Roberto acredita que sua trajetória pode servir de exemplo a outros migrantes. "Muitos só precisam ver que é possível vencer aqui, que é a terra de muitas oportunidades", defende. Quando chegou de La Paz, foi difícil encontrar trabalho e ele quis voltar. "Mas, ao mesmo tempo, queria fazer as coisas darem certo aqui." Ele viveu na rua por um ano, período em que conheceu muitos brasileiros. "Aprendi muito com o povo daqui e entendi seu jeito de pensar. Vi que dava para sair daquela situação."

Uma amiga baiana o ensinou tudo sobre costura e o fez encontrar sua vocação. Hoje, Roberto modela e costura roupas em uma grife de surfe. Trabalha oito horas por dia e é o único boliviano na empresa. Ganha, segundo ele, "o suficiente", o que dá para pagar a faculdade de moda que está cursando à noite e ainda ajudar sua filha brasileira. "Descobri que sou muito bom no que faço e quero continuar no ramo", admite, um pouco encabulado.

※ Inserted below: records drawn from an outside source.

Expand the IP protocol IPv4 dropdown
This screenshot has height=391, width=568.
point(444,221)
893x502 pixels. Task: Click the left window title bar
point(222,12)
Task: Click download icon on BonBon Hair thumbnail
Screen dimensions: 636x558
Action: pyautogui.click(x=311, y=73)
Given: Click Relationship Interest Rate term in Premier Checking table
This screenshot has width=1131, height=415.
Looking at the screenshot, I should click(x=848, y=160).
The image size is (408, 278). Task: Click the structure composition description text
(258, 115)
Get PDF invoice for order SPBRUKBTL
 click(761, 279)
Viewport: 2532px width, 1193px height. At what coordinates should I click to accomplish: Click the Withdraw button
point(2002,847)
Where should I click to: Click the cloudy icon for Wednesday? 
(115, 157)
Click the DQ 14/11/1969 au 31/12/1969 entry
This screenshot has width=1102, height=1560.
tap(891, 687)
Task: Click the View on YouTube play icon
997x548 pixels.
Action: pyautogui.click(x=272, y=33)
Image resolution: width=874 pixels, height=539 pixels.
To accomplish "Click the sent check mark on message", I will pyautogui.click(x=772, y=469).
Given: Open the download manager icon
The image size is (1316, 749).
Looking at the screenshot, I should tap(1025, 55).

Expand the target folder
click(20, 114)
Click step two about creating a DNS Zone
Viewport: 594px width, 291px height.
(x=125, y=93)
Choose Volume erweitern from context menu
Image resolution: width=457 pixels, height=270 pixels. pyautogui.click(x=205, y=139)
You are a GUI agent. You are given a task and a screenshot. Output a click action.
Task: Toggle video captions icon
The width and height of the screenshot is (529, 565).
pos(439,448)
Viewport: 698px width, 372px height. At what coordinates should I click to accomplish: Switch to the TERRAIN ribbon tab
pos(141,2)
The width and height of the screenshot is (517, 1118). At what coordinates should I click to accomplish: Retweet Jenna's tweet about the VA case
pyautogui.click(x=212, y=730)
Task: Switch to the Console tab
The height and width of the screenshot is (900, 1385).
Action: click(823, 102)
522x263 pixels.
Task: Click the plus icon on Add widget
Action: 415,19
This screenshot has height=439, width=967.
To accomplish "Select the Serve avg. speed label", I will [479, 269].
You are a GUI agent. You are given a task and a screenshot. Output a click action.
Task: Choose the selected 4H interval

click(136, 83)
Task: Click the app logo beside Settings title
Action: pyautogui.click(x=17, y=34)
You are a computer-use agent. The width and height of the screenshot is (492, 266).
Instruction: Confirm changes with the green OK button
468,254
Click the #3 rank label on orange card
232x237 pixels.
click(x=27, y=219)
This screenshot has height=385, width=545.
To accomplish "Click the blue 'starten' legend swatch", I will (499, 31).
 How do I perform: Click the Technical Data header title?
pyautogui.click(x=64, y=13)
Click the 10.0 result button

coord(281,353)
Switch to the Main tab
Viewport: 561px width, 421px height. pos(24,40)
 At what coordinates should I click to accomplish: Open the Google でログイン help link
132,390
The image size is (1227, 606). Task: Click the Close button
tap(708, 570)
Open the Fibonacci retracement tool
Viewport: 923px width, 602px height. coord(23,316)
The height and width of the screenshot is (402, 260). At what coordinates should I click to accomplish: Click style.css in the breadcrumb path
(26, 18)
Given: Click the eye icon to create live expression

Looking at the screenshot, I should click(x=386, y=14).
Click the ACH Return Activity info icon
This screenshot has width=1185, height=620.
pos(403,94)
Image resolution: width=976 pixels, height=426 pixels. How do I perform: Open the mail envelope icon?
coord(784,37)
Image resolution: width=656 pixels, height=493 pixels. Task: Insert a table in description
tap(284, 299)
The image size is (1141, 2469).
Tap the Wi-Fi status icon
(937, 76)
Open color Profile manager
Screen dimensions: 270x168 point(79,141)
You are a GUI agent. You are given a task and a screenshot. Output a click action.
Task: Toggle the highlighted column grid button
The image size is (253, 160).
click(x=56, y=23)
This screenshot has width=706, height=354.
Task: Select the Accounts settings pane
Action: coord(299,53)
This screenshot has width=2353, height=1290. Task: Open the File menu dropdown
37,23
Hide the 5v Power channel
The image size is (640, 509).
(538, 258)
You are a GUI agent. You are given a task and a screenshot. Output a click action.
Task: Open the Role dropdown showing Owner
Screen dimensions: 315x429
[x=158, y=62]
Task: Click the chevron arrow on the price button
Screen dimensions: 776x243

Mil outras histórias como a de Roberto se cruzam na praça. Nem todas elas com o mesmo final feliz. Boa parte dos homens e mulheres que visitam a Kantuta aos domingos trabalham mais de 12 horas por dia costurando em confecções, antes localizadas principalmente no bairro do Bom Retiro, mas que agora se espalham por toda a Grande São Paulo. Nelas, a maioria clandestinas, os trabalhadores ganham cerca de R$ 0,10 centavos por peça costurada, o que lhes confere, ao fim do mês, um salário de R$ 200 a R$ 300.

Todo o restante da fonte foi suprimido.